Problem: Find all functions $f(x)$ that satisfy $f(x)f(y)-f(xy) = x+y$ for all reals $x,y$.

Solution: Let's start by plugging in something easy, like $x = y = 1$. We get

$[f(1)]^2-f(1) = 2$

$[f(1)-2][f(1)+1] = 0$

so $f(1) = 2, -1$. Hmm, make it a little more complicated then and try just $y = 1$. Then

$f(x)f(1)-f(x) = x+1$

$f(x)[f(1)-1] = x+1 \Rightarrow f(x) = \frac{x+1}{f(1)-1}$.

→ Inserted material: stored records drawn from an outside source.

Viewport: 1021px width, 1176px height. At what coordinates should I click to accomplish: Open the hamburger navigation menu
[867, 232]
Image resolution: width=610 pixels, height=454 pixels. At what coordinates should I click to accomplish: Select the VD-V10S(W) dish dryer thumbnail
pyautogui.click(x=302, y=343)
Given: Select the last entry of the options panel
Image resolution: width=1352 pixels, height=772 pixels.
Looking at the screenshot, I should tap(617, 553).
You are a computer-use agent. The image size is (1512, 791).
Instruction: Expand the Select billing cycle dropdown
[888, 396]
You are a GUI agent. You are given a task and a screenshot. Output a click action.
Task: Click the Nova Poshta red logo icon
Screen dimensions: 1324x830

But wait, we already know $f(1) = 2, -1$ so we can just plug this in. Thus we have

$f(x) = x+1$ or $f(x) = -\frac{x+1}{2}$.

We check by plugging each in:

$f(x)f(y)-f(xy) = (x+1)(y+1)-(xy+1) = x+y$ (this works)

$f(x)f(y)-f(xy) = \left(-\frac{x+1}{2}\right) \left(-\frac{y+1}{2}\right) - \left(-\frac{xy+1}{2} \right) \neq x+y$ (this doesn't).

That means only $f(x) = x+1$ works. QED.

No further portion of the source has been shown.